**TASK ITEM**:
Return nothing but the lines from the one containing "Viewport: 1509px width, 812px" through the end of the records below, exactly as they stand and without pictures.

---- SUPPLIED INFORMATION

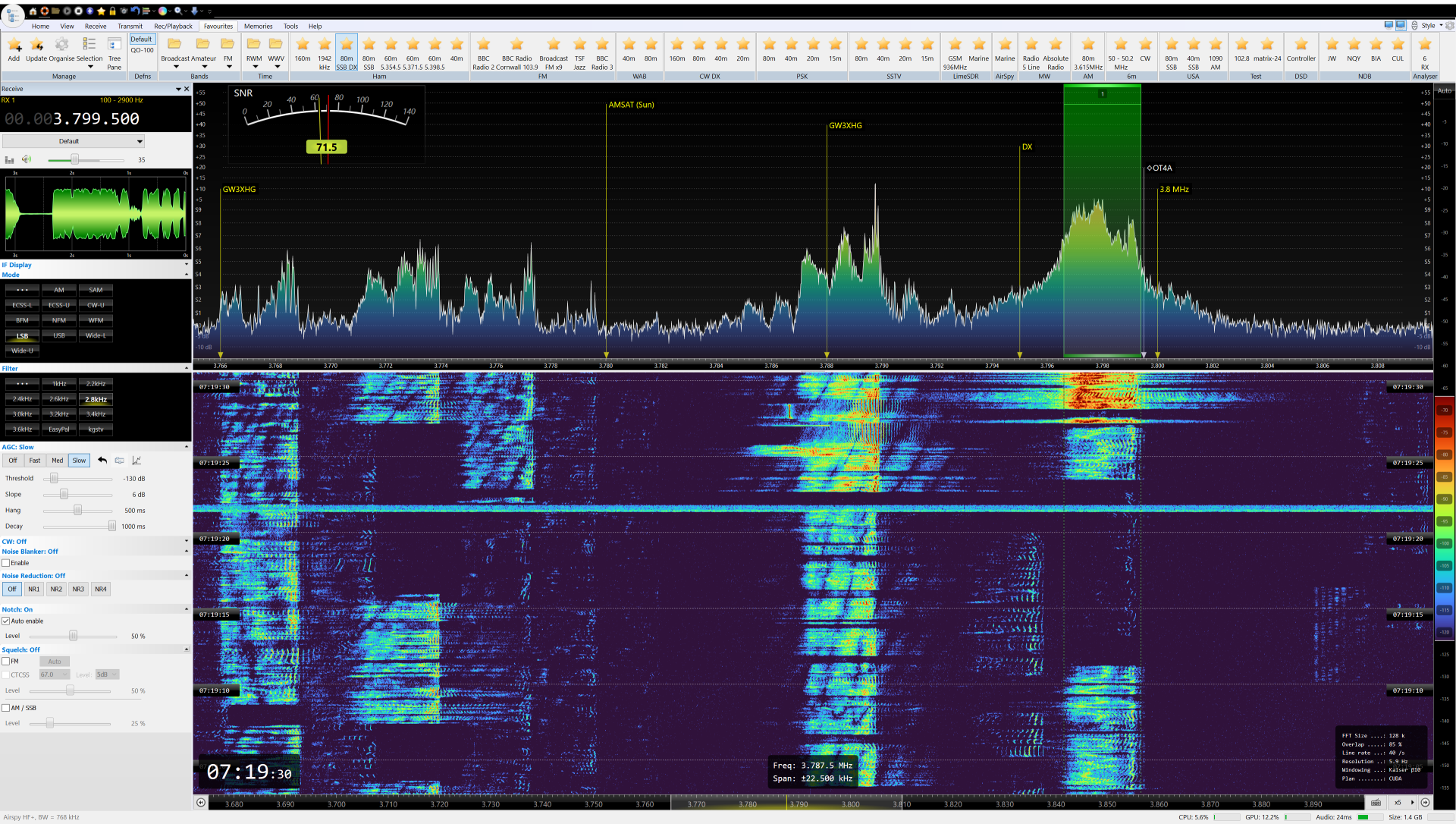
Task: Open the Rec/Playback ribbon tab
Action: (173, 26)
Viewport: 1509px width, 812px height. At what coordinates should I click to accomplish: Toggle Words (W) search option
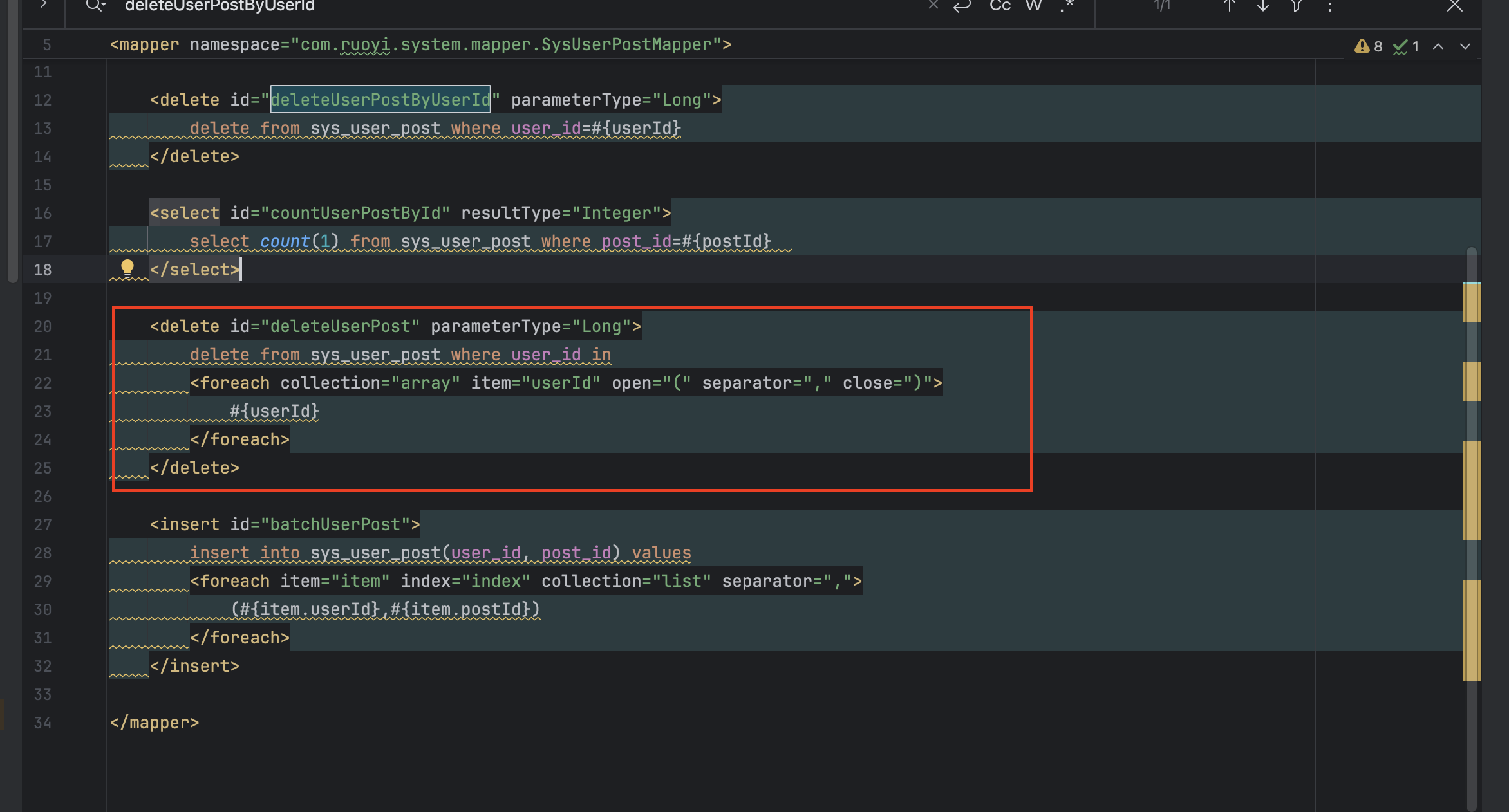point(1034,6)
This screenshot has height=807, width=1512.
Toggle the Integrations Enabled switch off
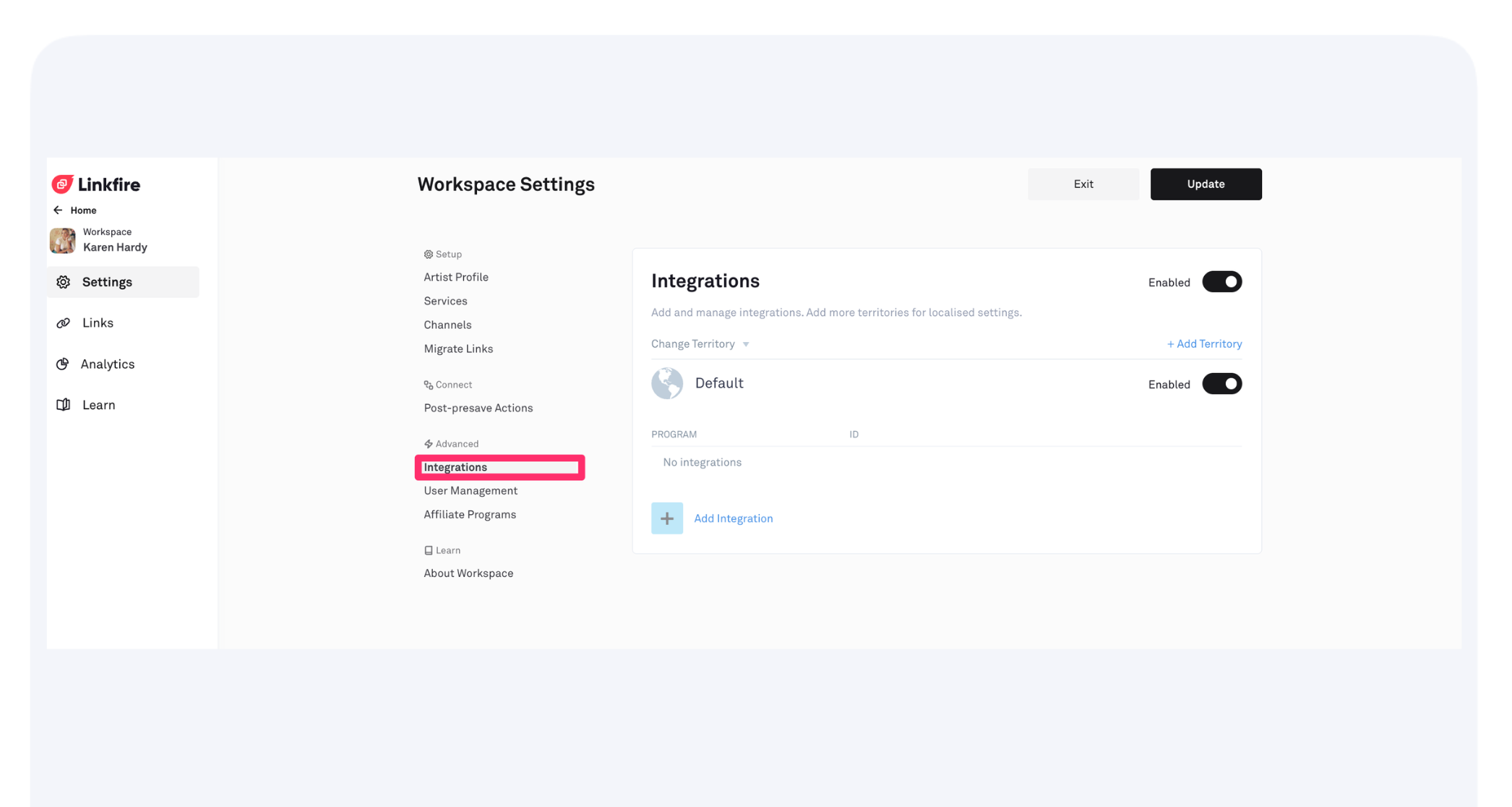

--------

**RESPONSE TO THE EXERCISE**:
Viewport: 1509px width, 812px height. At what coordinates should I click to accomplish: Toggle Words (W) search option
point(1034,6)
This screenshot has height=807, width=1512.
Toggle the Integrations Enabled switch off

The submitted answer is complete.